_Aim of the task_: Return exactly those lines of the material below that fall between the line holding "Events (665, 179)" and the line holding "敬老の日プレゼント お孫さんキーホルダー写真入 手作り手順教えます！", inclusive.

_Dataset records_:

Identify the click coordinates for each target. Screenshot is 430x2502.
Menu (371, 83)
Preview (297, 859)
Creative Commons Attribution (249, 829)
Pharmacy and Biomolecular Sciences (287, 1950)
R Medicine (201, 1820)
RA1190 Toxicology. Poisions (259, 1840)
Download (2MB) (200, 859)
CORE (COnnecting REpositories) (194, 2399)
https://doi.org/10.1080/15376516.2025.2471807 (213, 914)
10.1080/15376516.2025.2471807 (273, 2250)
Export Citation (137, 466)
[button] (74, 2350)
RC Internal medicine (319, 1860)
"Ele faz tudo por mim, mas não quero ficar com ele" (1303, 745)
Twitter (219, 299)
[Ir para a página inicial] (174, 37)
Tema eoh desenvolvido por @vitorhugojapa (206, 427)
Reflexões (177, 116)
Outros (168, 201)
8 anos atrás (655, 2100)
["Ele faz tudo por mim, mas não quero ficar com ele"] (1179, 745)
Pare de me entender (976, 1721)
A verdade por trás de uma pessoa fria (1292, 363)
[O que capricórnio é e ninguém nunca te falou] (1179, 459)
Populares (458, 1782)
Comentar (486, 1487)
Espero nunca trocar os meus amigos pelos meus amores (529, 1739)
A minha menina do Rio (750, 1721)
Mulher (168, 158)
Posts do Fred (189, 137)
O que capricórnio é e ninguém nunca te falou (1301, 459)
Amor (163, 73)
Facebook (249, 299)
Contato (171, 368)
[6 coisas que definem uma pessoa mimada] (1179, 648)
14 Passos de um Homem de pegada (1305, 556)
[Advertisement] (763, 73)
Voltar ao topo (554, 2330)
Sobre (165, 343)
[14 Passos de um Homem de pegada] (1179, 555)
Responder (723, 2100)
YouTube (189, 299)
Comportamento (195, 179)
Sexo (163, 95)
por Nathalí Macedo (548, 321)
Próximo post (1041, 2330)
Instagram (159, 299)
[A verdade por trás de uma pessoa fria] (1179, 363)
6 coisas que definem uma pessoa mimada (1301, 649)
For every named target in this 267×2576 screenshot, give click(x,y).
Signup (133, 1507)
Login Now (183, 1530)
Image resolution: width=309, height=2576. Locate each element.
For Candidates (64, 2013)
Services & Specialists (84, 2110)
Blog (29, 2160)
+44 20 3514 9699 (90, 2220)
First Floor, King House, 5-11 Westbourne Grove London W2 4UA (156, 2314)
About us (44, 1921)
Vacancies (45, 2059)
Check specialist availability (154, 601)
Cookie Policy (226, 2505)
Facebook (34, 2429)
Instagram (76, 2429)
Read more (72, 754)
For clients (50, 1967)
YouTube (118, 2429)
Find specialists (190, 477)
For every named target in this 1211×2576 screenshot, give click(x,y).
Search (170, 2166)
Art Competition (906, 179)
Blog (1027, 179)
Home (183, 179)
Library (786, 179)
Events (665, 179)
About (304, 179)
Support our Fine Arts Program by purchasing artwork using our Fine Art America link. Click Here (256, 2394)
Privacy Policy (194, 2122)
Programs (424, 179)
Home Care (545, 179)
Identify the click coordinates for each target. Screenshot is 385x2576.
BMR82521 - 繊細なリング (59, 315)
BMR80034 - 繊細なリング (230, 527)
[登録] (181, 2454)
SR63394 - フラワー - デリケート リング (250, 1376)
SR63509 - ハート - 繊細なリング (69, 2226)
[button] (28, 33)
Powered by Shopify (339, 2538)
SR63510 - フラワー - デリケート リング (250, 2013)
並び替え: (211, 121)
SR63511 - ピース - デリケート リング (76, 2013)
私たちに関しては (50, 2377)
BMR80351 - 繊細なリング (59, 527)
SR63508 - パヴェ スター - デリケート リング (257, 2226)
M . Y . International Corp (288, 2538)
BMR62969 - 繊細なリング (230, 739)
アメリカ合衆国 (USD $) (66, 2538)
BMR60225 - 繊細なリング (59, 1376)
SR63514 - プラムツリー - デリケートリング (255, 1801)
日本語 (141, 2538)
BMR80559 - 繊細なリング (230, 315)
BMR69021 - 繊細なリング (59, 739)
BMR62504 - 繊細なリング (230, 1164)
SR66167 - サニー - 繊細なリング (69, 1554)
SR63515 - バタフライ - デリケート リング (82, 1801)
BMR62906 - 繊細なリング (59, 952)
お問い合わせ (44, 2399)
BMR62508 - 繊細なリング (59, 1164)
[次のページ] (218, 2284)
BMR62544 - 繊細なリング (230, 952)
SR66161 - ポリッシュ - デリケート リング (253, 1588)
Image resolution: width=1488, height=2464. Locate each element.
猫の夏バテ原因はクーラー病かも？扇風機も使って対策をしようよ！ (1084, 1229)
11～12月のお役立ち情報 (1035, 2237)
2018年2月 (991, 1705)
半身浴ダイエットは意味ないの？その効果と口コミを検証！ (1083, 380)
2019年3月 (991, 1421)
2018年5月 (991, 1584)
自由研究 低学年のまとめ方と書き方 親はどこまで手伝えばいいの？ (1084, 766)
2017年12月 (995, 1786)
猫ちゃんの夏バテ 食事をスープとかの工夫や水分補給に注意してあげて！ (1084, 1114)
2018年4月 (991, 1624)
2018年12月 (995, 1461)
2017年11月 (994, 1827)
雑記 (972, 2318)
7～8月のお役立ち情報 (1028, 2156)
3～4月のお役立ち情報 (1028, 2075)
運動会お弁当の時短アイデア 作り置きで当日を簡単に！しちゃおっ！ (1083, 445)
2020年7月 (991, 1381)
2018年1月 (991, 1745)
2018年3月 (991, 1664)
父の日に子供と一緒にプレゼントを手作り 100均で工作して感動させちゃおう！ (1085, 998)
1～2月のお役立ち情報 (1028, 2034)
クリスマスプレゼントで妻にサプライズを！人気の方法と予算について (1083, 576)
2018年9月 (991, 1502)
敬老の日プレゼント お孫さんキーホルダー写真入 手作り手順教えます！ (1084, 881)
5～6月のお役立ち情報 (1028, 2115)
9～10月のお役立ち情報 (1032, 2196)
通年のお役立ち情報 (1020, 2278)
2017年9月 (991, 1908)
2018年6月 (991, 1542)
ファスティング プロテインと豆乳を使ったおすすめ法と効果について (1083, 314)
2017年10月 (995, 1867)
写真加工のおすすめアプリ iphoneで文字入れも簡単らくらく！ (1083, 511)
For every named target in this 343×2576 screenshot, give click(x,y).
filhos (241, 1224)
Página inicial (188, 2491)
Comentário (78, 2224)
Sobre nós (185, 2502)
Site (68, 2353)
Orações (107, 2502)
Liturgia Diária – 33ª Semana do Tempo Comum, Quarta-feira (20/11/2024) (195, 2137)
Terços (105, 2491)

_Answer space_:
Events (665, 179)
About (304, 179)
Support our Fine Arts Program by purchasing artwork using our Fine Art America link. Click Here (256, 2394)
Privacy Policy (194, 2122)
Programs (424, 179)
Home Care (545, 179)
Identify the click coordinates for each target. Screenshot is 385x2576.
BMR82521 - 繊細なリング (59, 315)
BMR80034 - 繊細なリング (230, 527)
[登録] (181, 2454)
SR63394 - フラワー - デリケート リング (250, 1376)
SR63509 - ハート - 繊細なリング (69, 2226)
[button] (28, 33)
Powered by Shopify (339, 2538)
SR63510 - フラワー - デリケート リング (250, 2013)
並び替え: (211, 121)
SR63511 - ピース - デリケート リング (76, 2013)
私たちに関しては (50, 2377)
BMR80351 - 繊細なリング (59, 527)
SR63508 - パヴェ スター - デリケート リング (257, 2226)
M . Y . International Corp (288, 2538)
BMR62969 - 繊細なリング (230, 739)
アメリカ合衆国 (USD $) (66, 2538)
BMR60225 - 繊細なリング (59, 1376)
SR63514 - プラムツリー - デリケートリング (255, 1801)
日本語 (141, 2538)
BMR80559 - 繊細なリング (230, 315)
BMR69021 - 繊細なリング (59, 739)
BMR62504 - 繊細なリング (230, 1164)
SR66167 - サニー - 繊細なリング (69, 1554)
SR63515 - バタフライ - デリケート リング (82, 1801)
BMR62906 - 繊細なリング (59, 952)
お問い合わせ (44, 2399)
BMR62508 - 繊細なリング (59, 1164)
[次のページ] (218, 2284)
BMR62544 - 繊細なリング (230, 952)
SR66161 - ポリッシュ - デリケート リング (253, 1588)
Image resolution: width=1488, height=2464. Locate each element.
猫の夏バテ原因はクーラー病かも？扇風機も使って対策をしようよ！ (1084, 1229)
11～12月のお役立ち情報 (1035, 2237)
2018年2月 (991, 1705)
半身浴ダイエットは意味ないの？その効果と口コミを検証！ (1083, 380)
2019年3月 (991, 1421)
2018年5月 (991, 1584)
自由研究 低学年のまとめ方と書き方 親はどこまで手伝えばいいの？ (1084, 766)
2017年12月 (995, 1786)
猫ちゃんの夏バテ 食事をスープとかの工夫や水分補給に注意してあげて！ (1084, 1114)
2018年4月 (991, 1624)
2018年12月 (995, 1461)
2017年11月 (994, 1827)
雑記 (972, 2318)
7～8月のお役立ち情報 (1028, 2156)
3～4月のお役立ち情報 (1028, 2075)
運動会お弁当の時短アイデア 作り置きで当日を簡単に！しちゃおっ！ (1083, 445)
2020年7月 (991, 1381)
2018年1月 (991, 1745)
2018年3月 (991, 1664)
父の日に子供と一緒にプレゼントを手作り 100均で工作して感動させちゃおう！ (1085, 998)
1～2月のお役立ち情報 (1028, 2034)
クリスマスプレゼントで妻にサプライズを！人気の方法と予算について (1083, 576)
2018年9月 (991, 1502)
敬老の日プレゼント お孫さんキーホルダー写真入 手作り手順教えます！ (1084, 881)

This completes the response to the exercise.